As one might guess, it was a mostly rainy day with passing showers….some heavy at times.  With the temperatures in the high 80’s, the humidity must have risen to 100%.  When it rained, the streets literally steamed.  It’s no wonder that the city and surrounding rainforests are so lush and green.  During the drier season, Cairns is really another beautiful vacation destination for visitors and local families as well.


So when we walked off the ship after 10am, it began to rain.  This would be a good time to pay a visit to the modern mall at the Railway Station, about a one mile or more walk.  We were here two years ago, when many of the major streets were under restoration, getting a facelift.  This city is known for their fruit bats that always “hung around” in the city’s trees, where many pedestrians shopped or dined out.  Needless to say, it was a messy problem.  So the story we heard, was that if they removed their favorite trees, they could control where they roosted.  It seemed to work, because we did find these strange creatures concentrated in one area around the library and government buildings.  In fact, there were signs posted warning the passerbys that sprinklers would automatically go off every 15 minutes.  The purpose was to help keep the fruit bats cooler during this hot period.  How thoughtful…..


Anyway, back at the Central Mall, we discovered that was where most all of the locals go on a rainy Sunday morning.  We found that there were anchor stores like Coles (grocery store), Target, Kmart, and Myers.  Every mall-type shop was there too.  We did not need anything today, but it was nice to walk in an air-conditioned venue for an hour.


Simply by accident, we came across a large veggie, flower, and souvenir market.  We have been to their Night Market before, which does not open until 4:30pm, but not this one.  What we liked was to be able to photograph some of the different produce that we do not have at home.  One such item was bamboo.  Big chunks of the bamboo were sold along with the fresh veggies and fruit.  Since today was Sunday, this market was bustling with shoppers. 

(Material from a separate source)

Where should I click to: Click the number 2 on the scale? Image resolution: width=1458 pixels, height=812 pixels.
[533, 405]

We still had a lot of ground to cover, so we headed off to see those bats.  There was still a lot of construction happening in the central business district with hotels going up we assume.  There are a number of resort hotels here already, so the demand for more must keep the locals busy.  We did pass by several places that were closed today, because it was Sunday.


The one part of town we always like to see is the Esplanade.  It is a 1½  mile walk from end to end, and a haven for bird watchers like us.  Located on the lagoon, we followed the manicured pathway, taking us past many cafes, restaurants, and vista points with bird plaques.  The tide was out, so what birds were there included masked lapwings, bush stone curlews, Caspian terns, gulls, magpie larks, whimbrels, and pied oystercatchers.  But the best sighting had to be the Australian pelicans, big as all get out, and fearing nothing.  This small flock had staked their territory and were not moving for man or beast.

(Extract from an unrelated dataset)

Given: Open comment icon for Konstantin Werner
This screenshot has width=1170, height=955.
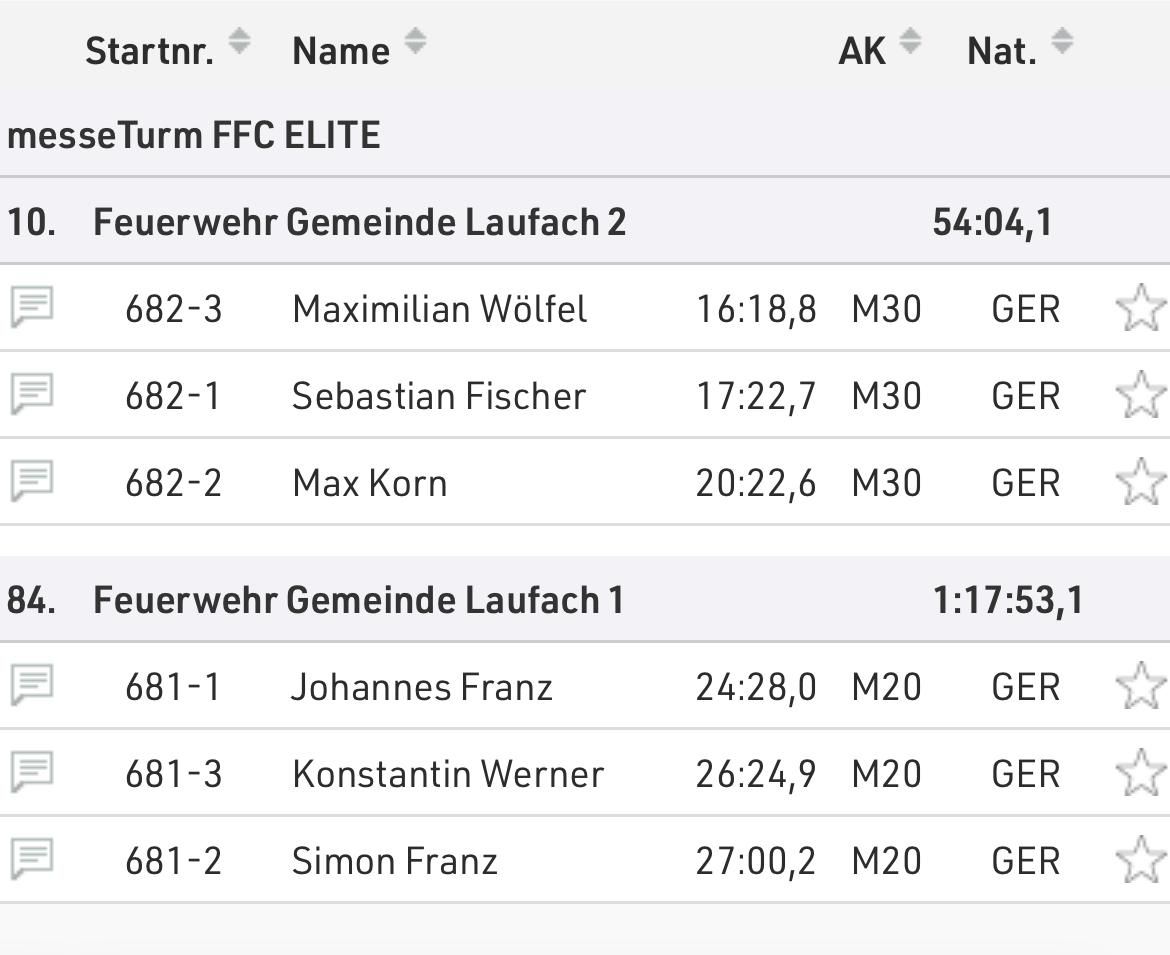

By the time we got near the end of the esplanade, we were stopped by a local policeman, who asked us to wait for a few minutes.  He informed us that a rescue helicopter was on the way to land in the grassy field right across the road from the local hospital and perhaps 100 feet from us.  So we witnessed the noisy landing, and watched as the paramedics took a patient from the copter and got him on a hospital gurney.  Since this chopper came in from the ocean side, we assumed it was a medical evacuation from the reef.  But we saw that the man was Aboriginal, and looked injured, as in an accident.  He seemed alert, so that was a good sign he will be OK.  We were afraid that the patient may have been someone we knew from the ship, like when our friend Bill was suddenly taken to the hospital in Hawaii this last fall.

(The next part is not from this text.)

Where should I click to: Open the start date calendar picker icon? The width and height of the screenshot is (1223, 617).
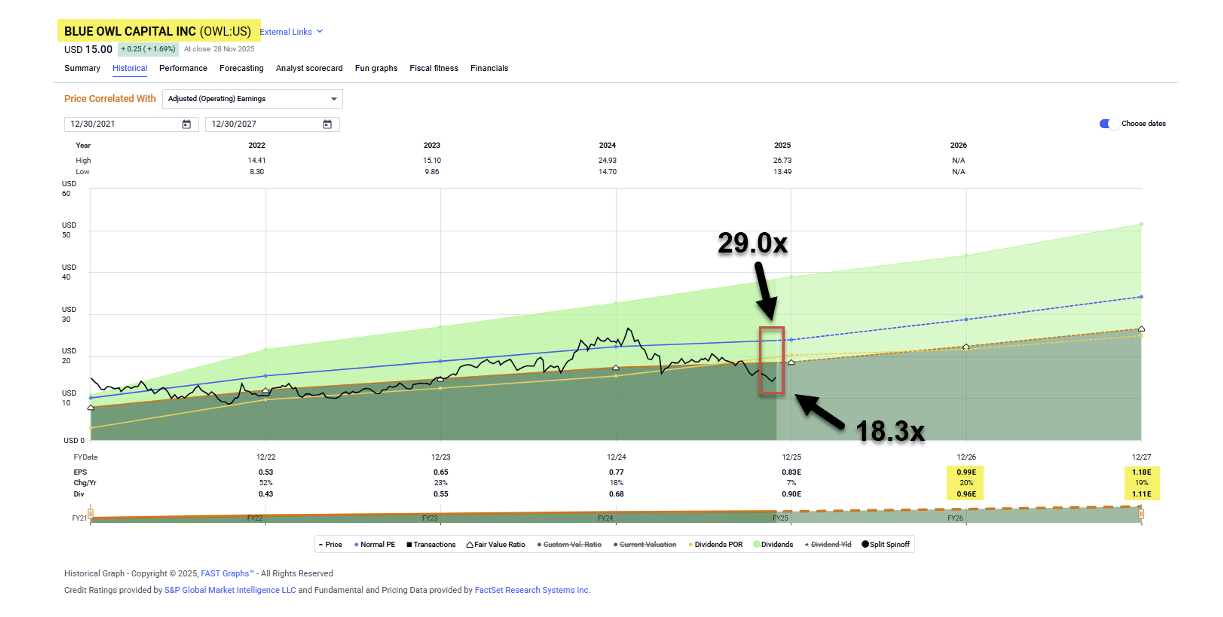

Continuing on, we made it to the mangrove section of the lagoon, and decided it was time to turn around and head for lunch, as it was getting near 1:30pm by now.  All aboard was 5:30pm today, so we needed to squeeze in every stop we wanted to make.  On the way back, we passed by the little kid playground and some picnickers that were making use of the BBQ stations located along this promenade.  Eventually we reached the public swimming pool, which did not go any deeper than 1 ½ meters.  It is spread out like a lake with fountains here and there.  At one end, there is even a real beach with sand, where one can enter the pool just like going into the surf.  It is ideal for the families with young kids.  And today it was so warm and sticky, we could have gone in….clothes and all.


As the lagoon came to an end, so did the Esplanade walkway.  Continuing on, we walked around some barriers where more shoreline work was in progress.  This is where the small boat marina is located, and many good restaurants.  By now, we were hungry and thirsty, and we knew exactly where to go.  Running into Ginger and Bill, they recommended a café with Salt in the name.  They had wood-fired pizza and some good fish dishes.  We said we may go back there, if the place we were going was not there.  Well, as it turned out, the Marina Paradiso had gone out of business.  Another one bit the dust.  But right next door, was a good alternate choice, since we did not have to walk all the way back.  One of us was feeling the effects of the long hike, so Dundee’s Waterfront Dining was the best choice for us today.  It was nearing 3pm, and the chefs stopped cooking at 3.  So we ordered a meat-lovers pizza and two beers XXXX Gold.  The pizza was delicious with thinly sliced ham, smoked chicken, and chorizo.  The beer was wonderfully cold and tasty.  Asking for a dessert menu, our waitress brought a fully loaded tray of their dessert assortment.  They all ,looked tempting, but we chose the date and ginger muffin topped with ice cream.  Sitting in a puddle of caramel, the dessert was warm enough for the ice cream to melt.  Another new treat for us.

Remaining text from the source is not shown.